Work to be completed -> Repeat the records below verbatim, from their start through the line containing "breadcrumb: Dashboard Manage".
━━━
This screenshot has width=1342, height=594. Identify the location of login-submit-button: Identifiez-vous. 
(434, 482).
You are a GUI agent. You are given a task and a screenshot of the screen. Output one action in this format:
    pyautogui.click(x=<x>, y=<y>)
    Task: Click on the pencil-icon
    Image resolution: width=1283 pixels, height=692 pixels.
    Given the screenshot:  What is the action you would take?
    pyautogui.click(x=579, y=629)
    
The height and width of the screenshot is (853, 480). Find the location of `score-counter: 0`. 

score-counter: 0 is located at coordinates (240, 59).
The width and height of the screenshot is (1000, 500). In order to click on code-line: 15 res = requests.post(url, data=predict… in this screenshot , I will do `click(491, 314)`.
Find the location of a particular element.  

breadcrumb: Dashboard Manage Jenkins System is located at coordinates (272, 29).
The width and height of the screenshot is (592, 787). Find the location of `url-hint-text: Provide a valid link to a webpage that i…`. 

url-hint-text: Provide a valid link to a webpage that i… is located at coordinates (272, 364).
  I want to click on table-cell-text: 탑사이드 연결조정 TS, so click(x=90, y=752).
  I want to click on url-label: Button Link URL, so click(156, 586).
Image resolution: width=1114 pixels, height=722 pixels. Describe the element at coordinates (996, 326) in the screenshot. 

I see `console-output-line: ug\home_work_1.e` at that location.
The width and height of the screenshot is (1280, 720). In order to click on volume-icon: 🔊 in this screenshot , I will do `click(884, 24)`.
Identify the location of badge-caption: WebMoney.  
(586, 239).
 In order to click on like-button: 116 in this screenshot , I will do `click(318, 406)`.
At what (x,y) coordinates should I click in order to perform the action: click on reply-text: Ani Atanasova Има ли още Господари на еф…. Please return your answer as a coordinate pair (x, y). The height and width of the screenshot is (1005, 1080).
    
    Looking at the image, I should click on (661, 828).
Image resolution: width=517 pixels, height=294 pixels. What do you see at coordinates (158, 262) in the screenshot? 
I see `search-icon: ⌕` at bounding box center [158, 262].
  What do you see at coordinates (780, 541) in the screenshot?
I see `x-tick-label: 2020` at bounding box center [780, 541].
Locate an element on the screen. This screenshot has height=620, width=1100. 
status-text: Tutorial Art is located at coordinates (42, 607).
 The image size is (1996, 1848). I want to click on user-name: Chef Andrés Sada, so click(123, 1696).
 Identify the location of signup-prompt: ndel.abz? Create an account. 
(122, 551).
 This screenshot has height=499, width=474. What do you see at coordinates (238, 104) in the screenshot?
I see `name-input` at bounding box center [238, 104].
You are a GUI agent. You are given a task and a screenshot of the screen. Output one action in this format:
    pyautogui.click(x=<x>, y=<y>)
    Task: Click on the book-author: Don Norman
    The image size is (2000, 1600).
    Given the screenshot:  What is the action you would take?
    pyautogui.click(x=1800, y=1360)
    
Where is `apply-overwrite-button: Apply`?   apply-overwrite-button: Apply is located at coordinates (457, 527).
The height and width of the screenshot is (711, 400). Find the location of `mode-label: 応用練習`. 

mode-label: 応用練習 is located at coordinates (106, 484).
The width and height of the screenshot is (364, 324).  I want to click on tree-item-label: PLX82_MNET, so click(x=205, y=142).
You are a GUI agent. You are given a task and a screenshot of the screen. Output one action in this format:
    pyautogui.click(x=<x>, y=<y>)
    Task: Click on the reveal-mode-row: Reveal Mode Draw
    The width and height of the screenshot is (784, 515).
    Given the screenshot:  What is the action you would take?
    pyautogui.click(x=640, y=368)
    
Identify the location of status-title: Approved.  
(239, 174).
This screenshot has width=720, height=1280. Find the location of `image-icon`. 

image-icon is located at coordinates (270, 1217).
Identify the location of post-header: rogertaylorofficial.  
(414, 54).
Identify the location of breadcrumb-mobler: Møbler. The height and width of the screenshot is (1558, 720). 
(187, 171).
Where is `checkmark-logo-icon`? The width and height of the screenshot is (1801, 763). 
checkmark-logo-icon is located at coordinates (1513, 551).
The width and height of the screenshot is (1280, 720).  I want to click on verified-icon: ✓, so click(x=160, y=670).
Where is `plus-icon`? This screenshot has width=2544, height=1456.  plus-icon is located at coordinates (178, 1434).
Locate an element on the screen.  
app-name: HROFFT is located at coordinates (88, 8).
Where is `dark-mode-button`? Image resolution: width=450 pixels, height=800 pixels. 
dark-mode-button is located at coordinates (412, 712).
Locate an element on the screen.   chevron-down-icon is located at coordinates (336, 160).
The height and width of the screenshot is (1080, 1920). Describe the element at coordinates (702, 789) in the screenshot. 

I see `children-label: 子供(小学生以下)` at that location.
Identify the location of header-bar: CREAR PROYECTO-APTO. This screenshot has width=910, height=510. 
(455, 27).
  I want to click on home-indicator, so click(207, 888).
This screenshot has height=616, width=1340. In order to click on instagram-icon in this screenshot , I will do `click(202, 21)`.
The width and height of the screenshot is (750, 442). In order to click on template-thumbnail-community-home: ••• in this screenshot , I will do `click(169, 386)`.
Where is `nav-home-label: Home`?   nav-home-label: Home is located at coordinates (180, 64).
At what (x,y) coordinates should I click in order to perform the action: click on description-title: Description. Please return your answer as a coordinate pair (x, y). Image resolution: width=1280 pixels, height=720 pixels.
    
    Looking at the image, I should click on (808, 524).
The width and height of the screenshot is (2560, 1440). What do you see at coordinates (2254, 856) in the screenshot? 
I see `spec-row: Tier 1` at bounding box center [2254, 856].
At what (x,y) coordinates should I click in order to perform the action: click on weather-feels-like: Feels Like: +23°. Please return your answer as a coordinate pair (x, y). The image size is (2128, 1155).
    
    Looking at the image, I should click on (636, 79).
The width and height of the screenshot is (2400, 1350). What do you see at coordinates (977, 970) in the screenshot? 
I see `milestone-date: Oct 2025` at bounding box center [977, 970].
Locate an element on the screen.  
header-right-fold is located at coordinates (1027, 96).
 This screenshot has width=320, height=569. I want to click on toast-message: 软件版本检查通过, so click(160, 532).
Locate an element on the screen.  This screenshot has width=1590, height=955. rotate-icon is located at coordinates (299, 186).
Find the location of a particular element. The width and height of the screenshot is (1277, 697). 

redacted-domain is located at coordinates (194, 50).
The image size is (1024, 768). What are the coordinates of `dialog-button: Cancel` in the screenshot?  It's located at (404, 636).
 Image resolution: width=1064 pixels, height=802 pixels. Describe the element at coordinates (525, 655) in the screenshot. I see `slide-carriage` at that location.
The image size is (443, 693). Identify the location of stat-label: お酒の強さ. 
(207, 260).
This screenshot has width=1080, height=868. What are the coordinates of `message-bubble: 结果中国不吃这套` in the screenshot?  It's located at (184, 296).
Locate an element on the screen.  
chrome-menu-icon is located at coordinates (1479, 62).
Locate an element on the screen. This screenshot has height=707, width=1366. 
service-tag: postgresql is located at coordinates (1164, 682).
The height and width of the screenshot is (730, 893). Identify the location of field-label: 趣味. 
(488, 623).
━━━
Your response ->
This screenshot has width=1342, height=594. Identify the location of login-submit-button: Identifiez-vous. 
(434, 482).
You are a GUI agent. You are given a task and a screenshot of the screen. Output one action in this format:
    pyautogui.click(x=<x>, y=<y>)
    Task: Click on the pencil-icon
    Image resolution: width=1283 pixels, height=692 pixels.
    Given the screenshot:  What is the action you would take?
    pyautogui.click(x=579, y=629)
    
The height and width of the screenshot is (853, 480). Find the location of `score-counter: 0`. 

score-counter: 0 is located at coordinates (240, 59).
The width and height of the screenshot is (1000, 500). In order to click on code-line: 15 res = requests.post(url, data=predict… in this screenshot , I will do `click(491, 314)`.
Find the location of a particular element.  

breadcrumb: Dashboard Manage Jenkins System is located at coordinates (272, 29).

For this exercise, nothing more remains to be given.